Recipients older than 65 years represent the fastest growing patient group on the waiting list for organ transplantation. However, little is known about the consequences of the aging immune response on transplant outcome. Moreover an age dependent immune response may have important implications for an age adapted immunosuppression after transplantation. Thus, we investigated the age-dependent effector and regulatory T-cell response in an experimental murine transplant model.Phenotype and function of effector/memory T-cells and regulatory T-cell function were analyzed in young (3 mths) and old (18 mths) naive B6 mice and in Wild type (WT) skin transplant recipients.First proliferation, cytokine secretion and CD4+ T-cell phenotypes were analyzed in naive mice.

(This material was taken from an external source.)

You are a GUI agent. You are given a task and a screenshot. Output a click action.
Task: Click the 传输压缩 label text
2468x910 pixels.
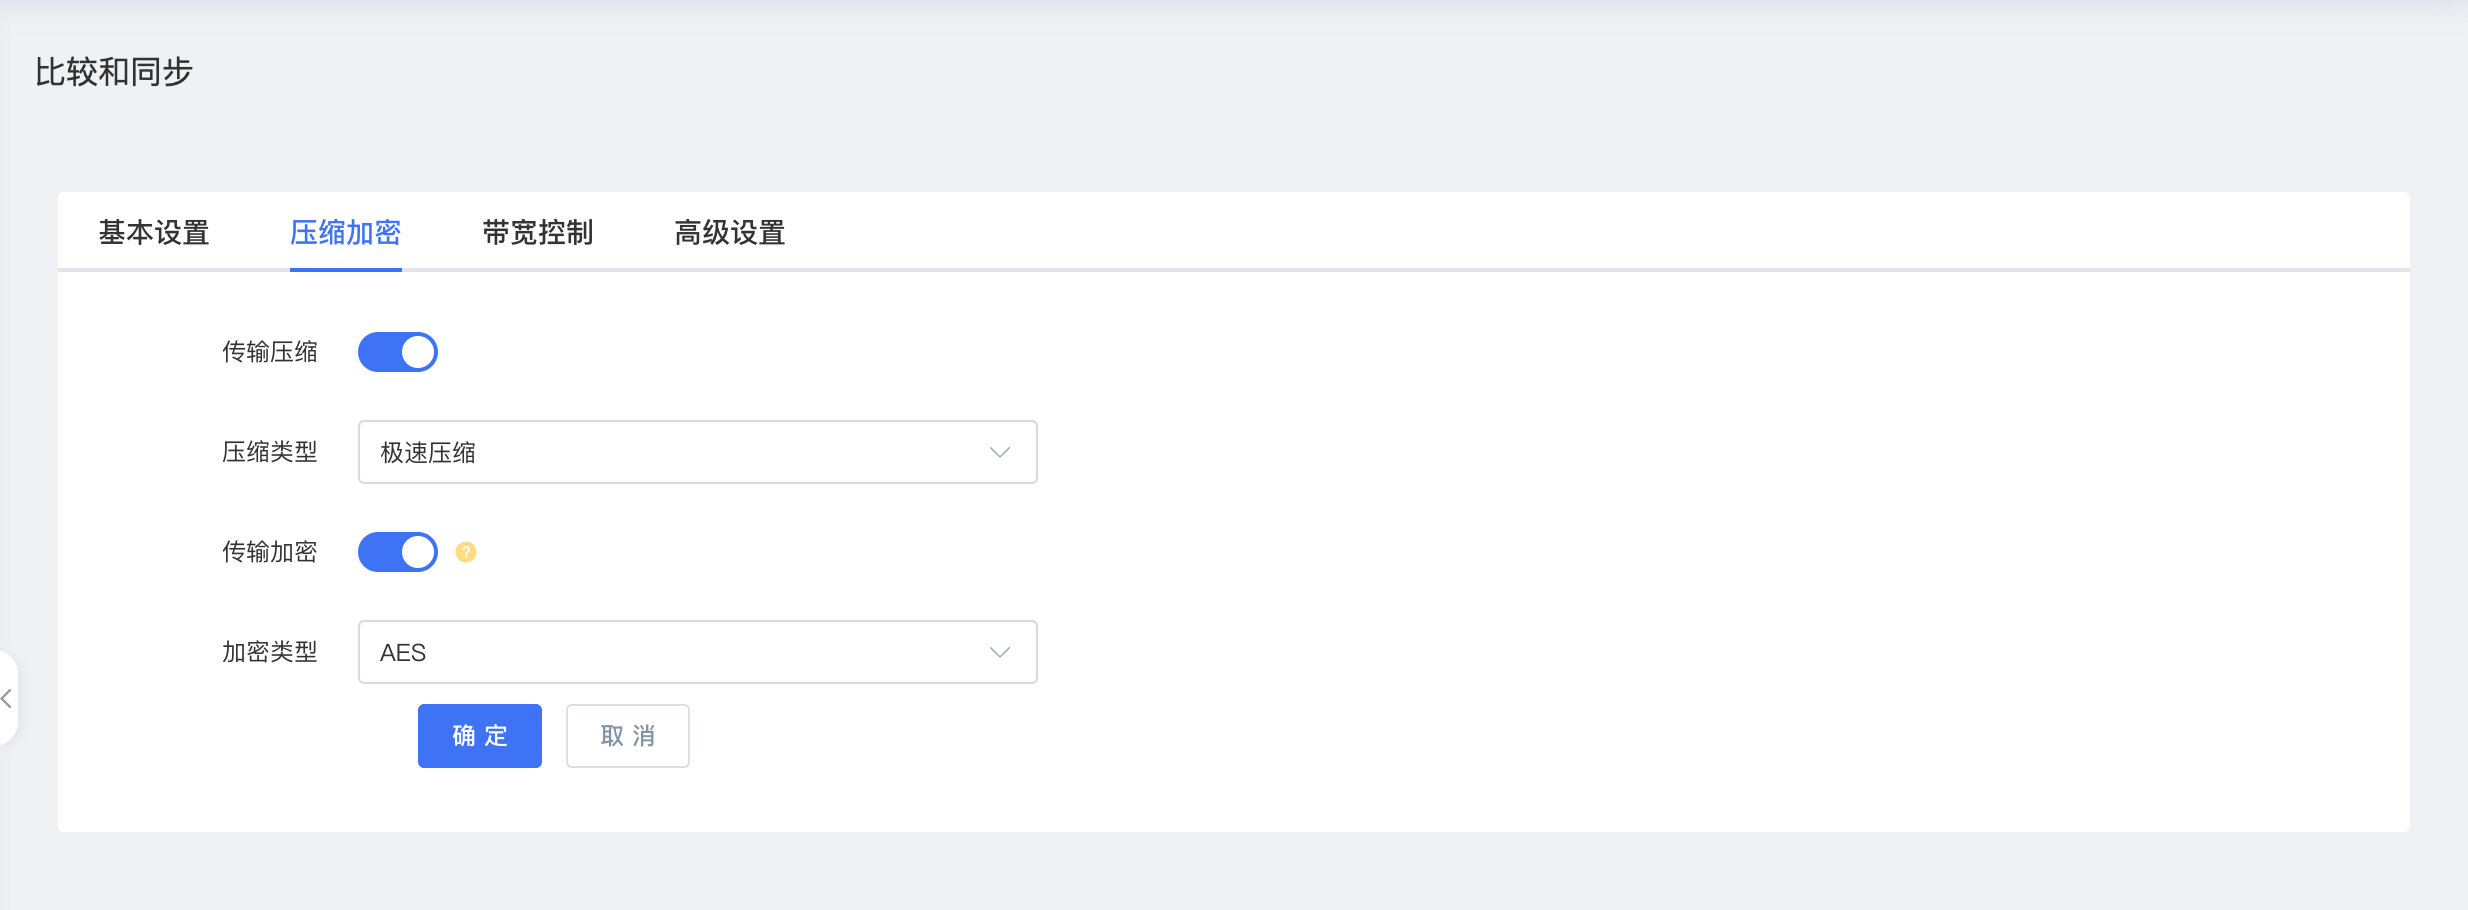[270, 352]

While a higher percentage of effector/memory T-cells (CD4+CD44highCD62Llow, p<0.005) was found in old naive B6 mice, in vitro proliferation and IFNγ-production were significantly reduced (ELISPOT; MLR p<0.001).Likewise old WT skin graft recipients demonstrated a modified immune response. A significantly prolonged graft survival was associated with an impaired in vitro proliferation (MLR: p<0.01) und IFNγ-production (ELISPOT; p<0.001). CD4+ T-cells expressing early activation markers (CD69+), cytokine (IFNγ+, IL-2+ and chemokine receptors (CXCR3+, CCR5+) were significantly elevated in old recipients. As our results demonstrate an altered effector T-cell response with increasing age, we further sought to examine regulatory mechanisms in old recipients. Interestingly, old regulatory T-cells (CD4+CD25+FoxP3+) showed a well preserved suppressive function which was comparable to young regulatory T-cells.In summary a reduced migratory and proliferative capacity of old effector T-cells and a well preserved regulatory T-cell function was observed. Therefore the balance between effector and regulatory mechanisms may be altered with increasing recipient age contributing to prolonged graft survival. These observations may have important clinical implications in regard to an age adapted immunosuppressive regimen.